Objectives: This study was designed to define more completely the clinical spectrum and consequences of stress cardiomyopathy (SC) beyond the acute event.
Background: Stress cardiomyopathy is a recently recognized condition characterized by transient cardiac dysfunction with ventricular ballooning.
Methods: Clinical profile and outcome were prospectively assessed in 136 consecutive SC patients.
Results: Patients were predominantly women (n = 130; 96%), but 6 were men (4%). Ages were 32 to 94 years (mean age 68 +/- 13 years); 13 (10%) were <or=50 years of age. In 121 patients (89%), SC was precipitated by intensely stressful emotional (n = 64) or physical (n = 57) events, including 22 associated with sympathomimetic drugs or medical/surgical procedures; 15 other patients (11%) had no evident stress trigger. Twenty-five patients (18%) were taking beta-blockers at the time of SC events. Three diverse ventricular contraction patterns were defined by cardiovascular magnetic resonance (CMR) imaging, usually with rapid return to normal systolic function, although delayed >2 months in 5%. Right and/or left ventricular thrombi were identified in 5 patients (predominantly by CMR imaging), including 2 with embolic events. Three patients (2%) died in-hospital and 116 (85%) have survived, including 5% with nonfatal recurrent SC events. All-cause mortality during follow-up exceeded a matched general population (p = 0.016) with most deaths occurring in the first year.
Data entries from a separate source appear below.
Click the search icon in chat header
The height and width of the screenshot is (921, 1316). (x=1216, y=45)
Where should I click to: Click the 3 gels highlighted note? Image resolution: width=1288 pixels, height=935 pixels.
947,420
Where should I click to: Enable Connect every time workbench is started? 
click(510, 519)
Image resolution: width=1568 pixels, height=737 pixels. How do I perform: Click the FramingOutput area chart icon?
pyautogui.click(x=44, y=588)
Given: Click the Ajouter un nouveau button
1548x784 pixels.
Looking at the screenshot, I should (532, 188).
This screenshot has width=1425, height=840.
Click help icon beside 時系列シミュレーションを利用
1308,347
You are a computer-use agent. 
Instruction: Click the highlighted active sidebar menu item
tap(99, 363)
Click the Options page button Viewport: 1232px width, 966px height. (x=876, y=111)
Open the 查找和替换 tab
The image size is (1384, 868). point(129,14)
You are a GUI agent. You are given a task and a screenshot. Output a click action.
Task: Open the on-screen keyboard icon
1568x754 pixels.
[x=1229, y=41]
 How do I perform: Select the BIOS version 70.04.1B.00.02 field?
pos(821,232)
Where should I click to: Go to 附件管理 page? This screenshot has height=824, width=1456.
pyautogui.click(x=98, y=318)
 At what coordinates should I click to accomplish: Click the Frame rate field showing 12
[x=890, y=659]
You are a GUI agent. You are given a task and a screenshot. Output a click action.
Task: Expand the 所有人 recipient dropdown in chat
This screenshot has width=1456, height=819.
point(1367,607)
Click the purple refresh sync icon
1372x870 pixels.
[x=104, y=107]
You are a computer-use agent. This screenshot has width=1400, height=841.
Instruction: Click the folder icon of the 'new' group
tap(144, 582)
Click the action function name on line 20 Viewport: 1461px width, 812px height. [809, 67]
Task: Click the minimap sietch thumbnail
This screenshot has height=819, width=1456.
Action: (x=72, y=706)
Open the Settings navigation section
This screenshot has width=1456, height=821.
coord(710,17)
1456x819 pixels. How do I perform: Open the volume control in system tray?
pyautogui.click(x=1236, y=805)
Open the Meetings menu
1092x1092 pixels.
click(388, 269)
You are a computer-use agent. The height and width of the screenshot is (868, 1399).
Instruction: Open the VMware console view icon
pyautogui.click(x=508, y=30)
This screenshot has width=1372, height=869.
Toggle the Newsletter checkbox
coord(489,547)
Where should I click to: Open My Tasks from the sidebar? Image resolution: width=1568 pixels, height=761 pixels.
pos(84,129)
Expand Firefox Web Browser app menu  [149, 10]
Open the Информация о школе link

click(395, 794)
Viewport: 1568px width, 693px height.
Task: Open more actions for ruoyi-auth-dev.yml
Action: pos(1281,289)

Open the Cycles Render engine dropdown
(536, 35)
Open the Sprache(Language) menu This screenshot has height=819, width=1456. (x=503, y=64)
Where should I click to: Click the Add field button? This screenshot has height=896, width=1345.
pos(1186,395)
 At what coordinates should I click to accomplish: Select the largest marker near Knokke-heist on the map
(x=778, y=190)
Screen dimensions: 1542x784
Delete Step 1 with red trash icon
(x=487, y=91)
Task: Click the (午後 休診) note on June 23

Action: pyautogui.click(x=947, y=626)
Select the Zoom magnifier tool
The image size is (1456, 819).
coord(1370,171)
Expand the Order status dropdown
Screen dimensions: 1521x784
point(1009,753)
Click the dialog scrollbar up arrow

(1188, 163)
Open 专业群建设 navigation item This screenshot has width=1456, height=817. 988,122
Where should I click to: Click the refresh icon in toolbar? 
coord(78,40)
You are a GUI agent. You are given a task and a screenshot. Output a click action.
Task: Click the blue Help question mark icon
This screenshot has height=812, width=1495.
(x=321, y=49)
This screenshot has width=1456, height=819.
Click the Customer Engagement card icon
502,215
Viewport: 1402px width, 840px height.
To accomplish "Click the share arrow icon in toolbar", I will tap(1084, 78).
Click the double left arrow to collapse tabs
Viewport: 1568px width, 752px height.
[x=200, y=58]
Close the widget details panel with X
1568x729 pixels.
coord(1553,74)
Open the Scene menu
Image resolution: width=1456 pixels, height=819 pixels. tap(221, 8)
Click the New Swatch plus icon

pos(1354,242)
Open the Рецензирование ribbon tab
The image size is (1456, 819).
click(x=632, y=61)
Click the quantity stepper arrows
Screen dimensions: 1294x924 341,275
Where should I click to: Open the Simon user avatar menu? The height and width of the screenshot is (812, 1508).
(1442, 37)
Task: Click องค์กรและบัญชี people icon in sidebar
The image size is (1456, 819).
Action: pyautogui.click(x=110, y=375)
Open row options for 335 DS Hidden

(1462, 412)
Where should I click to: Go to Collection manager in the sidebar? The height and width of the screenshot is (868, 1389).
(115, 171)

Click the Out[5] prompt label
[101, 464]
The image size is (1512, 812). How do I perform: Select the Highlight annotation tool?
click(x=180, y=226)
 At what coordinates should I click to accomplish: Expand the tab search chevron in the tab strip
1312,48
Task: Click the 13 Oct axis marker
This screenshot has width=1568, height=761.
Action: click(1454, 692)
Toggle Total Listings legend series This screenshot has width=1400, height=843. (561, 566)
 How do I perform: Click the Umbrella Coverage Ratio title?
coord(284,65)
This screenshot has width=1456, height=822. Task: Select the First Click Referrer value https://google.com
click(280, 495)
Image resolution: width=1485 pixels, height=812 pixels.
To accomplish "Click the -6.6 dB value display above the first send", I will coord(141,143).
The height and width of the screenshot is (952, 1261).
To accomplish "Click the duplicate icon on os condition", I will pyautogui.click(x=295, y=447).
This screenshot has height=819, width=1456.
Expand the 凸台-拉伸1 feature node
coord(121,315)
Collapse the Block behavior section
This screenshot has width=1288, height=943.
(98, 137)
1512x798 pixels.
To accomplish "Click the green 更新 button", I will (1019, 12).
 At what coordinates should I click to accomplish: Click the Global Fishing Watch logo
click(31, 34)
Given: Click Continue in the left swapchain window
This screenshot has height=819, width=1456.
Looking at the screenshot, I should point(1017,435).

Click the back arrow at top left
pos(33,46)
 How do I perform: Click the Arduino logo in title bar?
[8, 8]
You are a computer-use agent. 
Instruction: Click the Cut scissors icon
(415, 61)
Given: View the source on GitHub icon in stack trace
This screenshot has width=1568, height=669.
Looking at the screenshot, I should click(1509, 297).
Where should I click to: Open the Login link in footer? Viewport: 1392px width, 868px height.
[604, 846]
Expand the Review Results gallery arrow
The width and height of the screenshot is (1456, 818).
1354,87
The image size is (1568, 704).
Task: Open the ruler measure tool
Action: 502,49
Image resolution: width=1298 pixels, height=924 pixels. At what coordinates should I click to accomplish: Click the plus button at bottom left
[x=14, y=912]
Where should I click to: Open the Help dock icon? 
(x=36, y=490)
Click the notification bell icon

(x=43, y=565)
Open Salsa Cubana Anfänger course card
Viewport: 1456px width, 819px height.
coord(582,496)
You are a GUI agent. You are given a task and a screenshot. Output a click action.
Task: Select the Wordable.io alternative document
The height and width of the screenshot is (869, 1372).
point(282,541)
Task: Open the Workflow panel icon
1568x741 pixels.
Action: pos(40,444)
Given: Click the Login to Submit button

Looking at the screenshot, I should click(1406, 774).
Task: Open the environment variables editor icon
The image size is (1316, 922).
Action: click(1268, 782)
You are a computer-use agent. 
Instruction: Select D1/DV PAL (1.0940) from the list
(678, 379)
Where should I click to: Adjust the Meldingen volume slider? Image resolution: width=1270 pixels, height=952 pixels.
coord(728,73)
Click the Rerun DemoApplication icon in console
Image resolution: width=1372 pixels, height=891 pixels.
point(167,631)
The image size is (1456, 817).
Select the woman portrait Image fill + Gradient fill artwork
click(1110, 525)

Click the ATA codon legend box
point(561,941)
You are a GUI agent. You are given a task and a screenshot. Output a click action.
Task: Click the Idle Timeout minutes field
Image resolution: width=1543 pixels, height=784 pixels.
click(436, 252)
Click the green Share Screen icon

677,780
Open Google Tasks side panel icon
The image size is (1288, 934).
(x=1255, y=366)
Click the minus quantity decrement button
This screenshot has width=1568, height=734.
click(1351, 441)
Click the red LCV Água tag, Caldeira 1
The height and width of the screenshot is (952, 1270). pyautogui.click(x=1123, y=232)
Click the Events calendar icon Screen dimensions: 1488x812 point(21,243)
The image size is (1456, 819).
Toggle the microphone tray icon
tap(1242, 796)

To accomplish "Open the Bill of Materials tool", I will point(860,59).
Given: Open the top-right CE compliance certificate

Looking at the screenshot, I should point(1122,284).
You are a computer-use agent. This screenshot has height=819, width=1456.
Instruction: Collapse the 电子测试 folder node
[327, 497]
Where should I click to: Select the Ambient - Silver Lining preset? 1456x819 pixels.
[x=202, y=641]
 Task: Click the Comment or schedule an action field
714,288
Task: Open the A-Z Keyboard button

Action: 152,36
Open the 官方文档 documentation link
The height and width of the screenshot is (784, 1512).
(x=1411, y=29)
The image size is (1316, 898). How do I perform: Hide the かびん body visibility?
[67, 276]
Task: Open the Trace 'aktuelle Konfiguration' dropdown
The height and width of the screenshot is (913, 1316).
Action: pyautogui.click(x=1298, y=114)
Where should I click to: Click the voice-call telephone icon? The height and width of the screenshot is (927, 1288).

Conclusions: In this large SC cohort, the clinical spectrum was heterogeneous with about one-third either male, <or=50 years of age, without a stress trigger, or with in-hospital death, nonfatal recurrence, embolic stroke, or delayed normalization of ejection fraction. Beta-blocking drugs were not absolutely protective and SC was a marker for increased noncardiac mortality. These data support expanded management and surveillance strategies including CMR imaging and consideration for anticoagulation.